In a tour of the new building, Riley pointed out that the large front windows are lined with swivel chairs, tables and a cyber bar where outlets are plenty and patrons can work on their laptops or other electronic devices, something she said was “in high demand” at the new library.
“That’s what people want,” she said.
Just steps away is a new touch-screen computer dedicated to ebooks. The computer was donated to the library by OverDrive, the company that KCLS uses to distribute ebooks. By using the OverDrive app, Riley said, readers can download ebooks to their tablets or ereaders there or at home.
“Downloading ebooks is skyrocketing, and it will continue to go that way,” she said.
In the back of the library, a large meeting room is left open as a work space when not in use but can be closed off for meetings or other events. Automatic shades can be drawn over the windows and films or presentations shown on a large projector.
“It’s more inviting,” said Ken Chappelka, who attended the library opening and said he appreciated large, open spaces for meeting and working. “It’s not as dark as the other one,” he added.
Ken’s daughter Ellen, a high school student, said she was glad to hear at the ceremony that the Vashon Library partnered with Vashon Island Fire & Rescue to install a generator at the library, meaning it can be used as a shelter during a widespread power outage or other emergency.

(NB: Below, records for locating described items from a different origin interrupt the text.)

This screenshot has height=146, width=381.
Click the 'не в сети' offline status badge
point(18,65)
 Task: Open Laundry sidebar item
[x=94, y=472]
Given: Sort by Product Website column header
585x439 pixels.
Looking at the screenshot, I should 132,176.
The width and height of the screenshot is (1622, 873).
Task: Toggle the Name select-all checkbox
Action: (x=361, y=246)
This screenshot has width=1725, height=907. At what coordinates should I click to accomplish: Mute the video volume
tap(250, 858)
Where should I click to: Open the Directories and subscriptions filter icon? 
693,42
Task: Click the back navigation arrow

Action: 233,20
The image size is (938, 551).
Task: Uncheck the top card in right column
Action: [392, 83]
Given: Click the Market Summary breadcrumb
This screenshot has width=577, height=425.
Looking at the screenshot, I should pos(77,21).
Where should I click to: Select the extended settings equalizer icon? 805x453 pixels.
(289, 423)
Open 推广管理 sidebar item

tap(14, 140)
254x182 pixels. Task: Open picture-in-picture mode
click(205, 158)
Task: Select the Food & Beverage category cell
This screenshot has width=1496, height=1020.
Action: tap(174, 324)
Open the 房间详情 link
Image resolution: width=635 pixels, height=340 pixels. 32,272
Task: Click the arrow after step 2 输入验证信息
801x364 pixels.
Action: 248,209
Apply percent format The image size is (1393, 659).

Ellen said she goes to the library about once a week. She called the new building “awesome” and said she’s also simply glad it’s back in its former space at Ober Park. During the yearlong renovation, the library was crammed into temporary digs at the IGA shopping center.
“It will be nice to go to after (lacrosse) practice,” she said. “It’s not out of the way; it’s on my way home.”
Rebecca Graves, who also attended the opening where she sang with the Free Range Folk Choir, said she’s looking forward to taking her new grandchild to the library. The expanded and colorful children’s area overlooks the Ober Park playground and has lots of kid-friendly seating, kids’ computers and bins little ones can take picture books out of.
“I’m anticipating many fun hours with my grandson,” she said.
Equally as exciting, Riley said, is the new teen area, which has shelves dedicated to youth materials as well as a study area near the computer tables.
“I really am happy they’ll have their own space,” she said.
As hundreds of people funneled through library on Saturday, islanders didn’t just look around. At least 50 people signed up for library cards, Riley said, and shelves began to empty, particularly in the children’s section.
“The checkout line was enormous,” she said.
Check out the new library and hear several local authors read from 6 to 8 p.m. Wednesday, April 2. Participating authors include Delinda McCann, Elizabeth Van Deventer, Jane Valencia, Will North, March Twisdale and Karen Dale. Refreshments will be served.